Resulta impensado para algunos imaginar lo que significa ser desplazado por un conflicto bélico. Para quienes lo viven, sin embargo, es una realidad que sacude hasta los cimientos más profundos de su existencia. Todo lo que alguna vez fue familiar -la casa, el barrio, los aromas de la comida, las voces conocidas- se desvanece de un día para otro, dejando en su lugar un vacío que parece imposible de llenar.
Ser desplazado no es solo perder un lugar físico; es perder parte de la identidad. Cada rincón que antes contenía recuerdos se convierte en un espacio lejano e inaccesible. Lo que fue hogar ahora es un territorio en disputa, un campo de batalla donde el ruido de las bombas reemplaza al canto de los pájaros, y la incertidumbre se convierte en la única certeza.
Los desplazados llevan consigo no solo sus pertenencias esenciales -cuando pueden llevar algo- sino también una carga emocional que pesa más que cualquier mochila. El miedo constante, la preocupación por los seres queridos, el dolor de la separación y la incertidumbre sobre el futuro se mezclan en una maraña que es difícil de desentrañar.
Es un estado de suspensión, donde el pasado se siente como una vida anterior y el futuro es un horizonte nebuloso. Todo se reduce a sobrevivir el presente, a encontrar un refugio temporal, a reconstruir algo de normalidad en medio del caos. Pero el corazón siempre anhela regresar, aunque sea imposible, aunque el lugar al que se quiere volver ya no exista de la misma forma. Se trata de aprender a vivir en una tierra de nadie, en un limbo donde las raíces han sido arrancadas y la tierra bajo los pies nunca se siente firme. Es un duelo que se vive a diario.
Así es la vida en la República de Artsaj desde hace 30 años. Una región cargada de historia y simbolismo para los armenios. También conocido como Nagorno-Karabaj, es un territorio en disputa, donde la identidad y la pertenencia son puestas en jaque por la violencia y la guerra.

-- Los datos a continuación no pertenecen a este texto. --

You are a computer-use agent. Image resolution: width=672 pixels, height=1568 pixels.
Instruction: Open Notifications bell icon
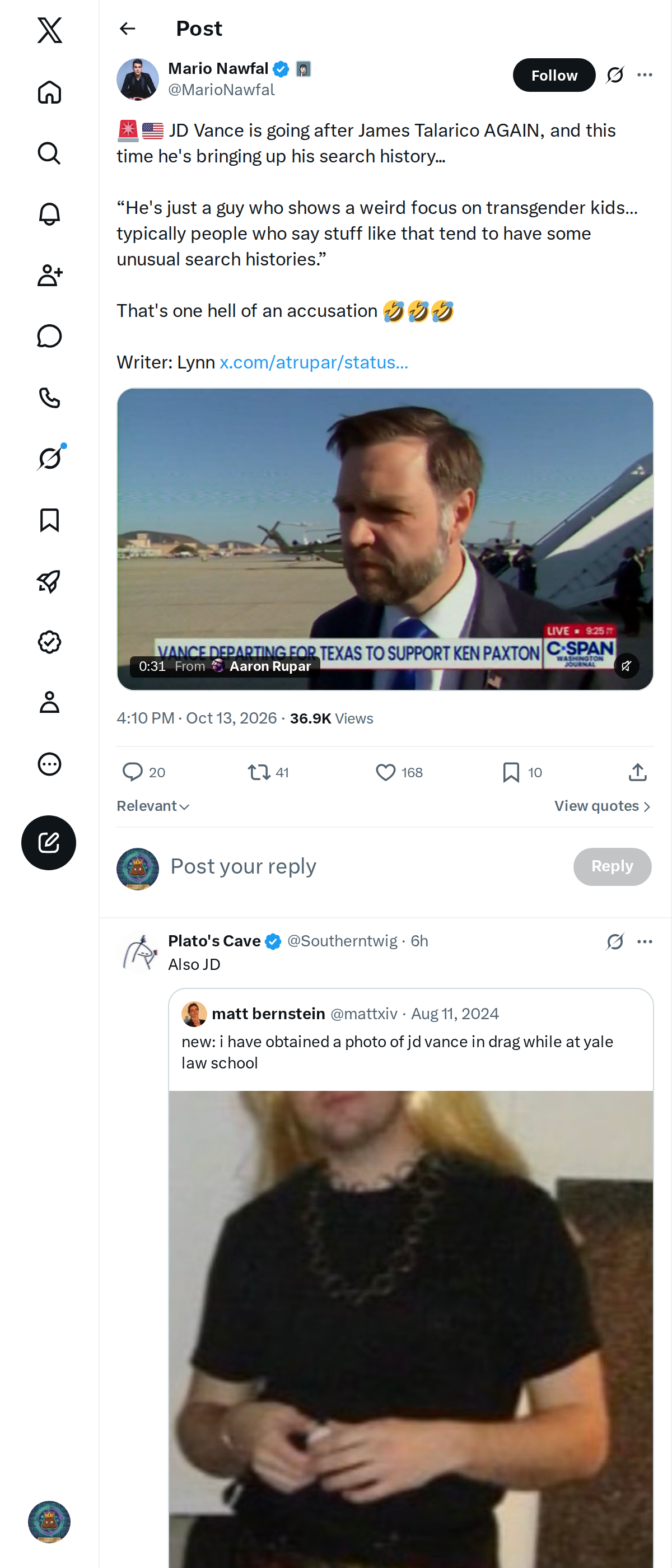coord(49,214)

Gago Ananyan es armenio. Fue veterano de la Guerra de Artsaj (1988-1994) y volvió al territorio en 2023 junto con los Cascos Blancos y en representación de la Agrupación Representativa de los Armenios Migrantes de Argentina (ARAMA). Recuerda su último paso por Artsaj. Volver a su país le significó muchas cosas: “Por un lado, sentir el orgullo de pertenecer a los Cascos Blancos y poder ayudar a los compatriotas desplazados de Artsaj. Y por el otro lado, la tristeza y el trabajo que estamos haciendo. En definitiva, es una ayuda a gente desplazada, gente forzosamente desplazada, que no quisieran estar en ese lugar. Y con cada uno que habla, sea grande, chico, lo único que quieren y desean es volver a sus casas y retomar sus vidas”.
-¿Cómo fue tu experiencia respecto de la ayuda humanitaria y el retorno a Armenia?

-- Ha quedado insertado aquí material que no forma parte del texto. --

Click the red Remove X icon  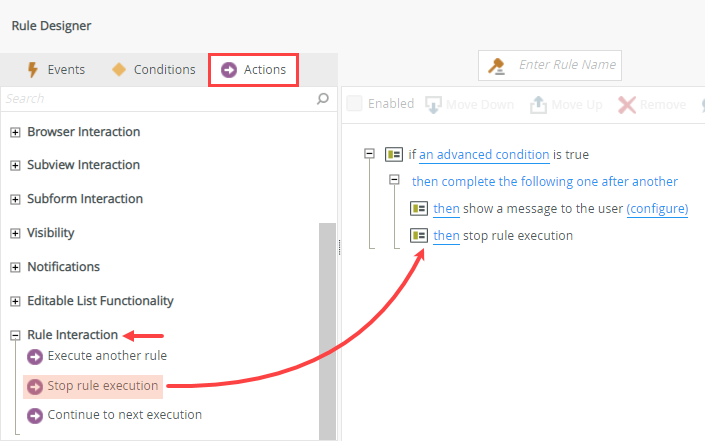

-Fue una experiencia espectacular, con sentimientos encontrados. Volver a mi país después de tantos años me llenó de emoción. Mi país siempre será mi país, aunque haya vivido muchos más años aquí en Argentina; eso está marcado a fuego en mi cuerpo y en mi sangre, y así será de por vida. Siempre es emocionante regresar, pero esta vez fue diferente.
Por un lado, me alegró estar de vuelta, pero por otro lado, me encontré con historias difíciles: cómo murió un hijo, cómo murió el otro, las cosas que tuvieron que dejar atrás, cómo tuvieron que escapar. Escuchar todas esas historias fue doloroso. Aunque siempre es lindo regresar a mi país, no quería volver para enfrentar estas situaciones. Sin embargo, la historia se dio así, y tuve que vivirla tal como ocurrió.

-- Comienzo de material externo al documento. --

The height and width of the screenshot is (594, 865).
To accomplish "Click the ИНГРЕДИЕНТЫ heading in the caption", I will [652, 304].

-¿Tenés algún recuerdo o anécdota que te haya impactado?
-Yo ya había visto la guerra: refugiados, casas abandonadas, viviendas quemadas. Todo eso lo vi con mis propios ojos, no es algo que me hayan contado. Las personas narran estos eventos con una frialdad que sorprende, pero lo hacen porque para ellos es la tercera o cuarta vez que pasan por lo mismo. Ya han dejado sus hogares en varias ocasiones, moviéndose cada vez más adentro, y al final, han terminado abandonando Artsaj para refugiarse en Armenia. Esta gente lleva 30 años viviendo de esta manera, huyendo, mudándose de un lugar a otro, y esa realidad se ha vuelto su cotidianidad.
Lo que realmente me impactó, lo que derritió el hielo en mi alma, fue la historia de un hombre que contó cómo ha perdido a sus hijos en la guerra. Creo que dijo que tenía ocho o nueve hijos, dos mujeres y siete varones, de los cuales cuatro o cinco ya están muertos. Los dos primeros murieron en la primera guerra de los 90, y los otros fallecieron en 2020.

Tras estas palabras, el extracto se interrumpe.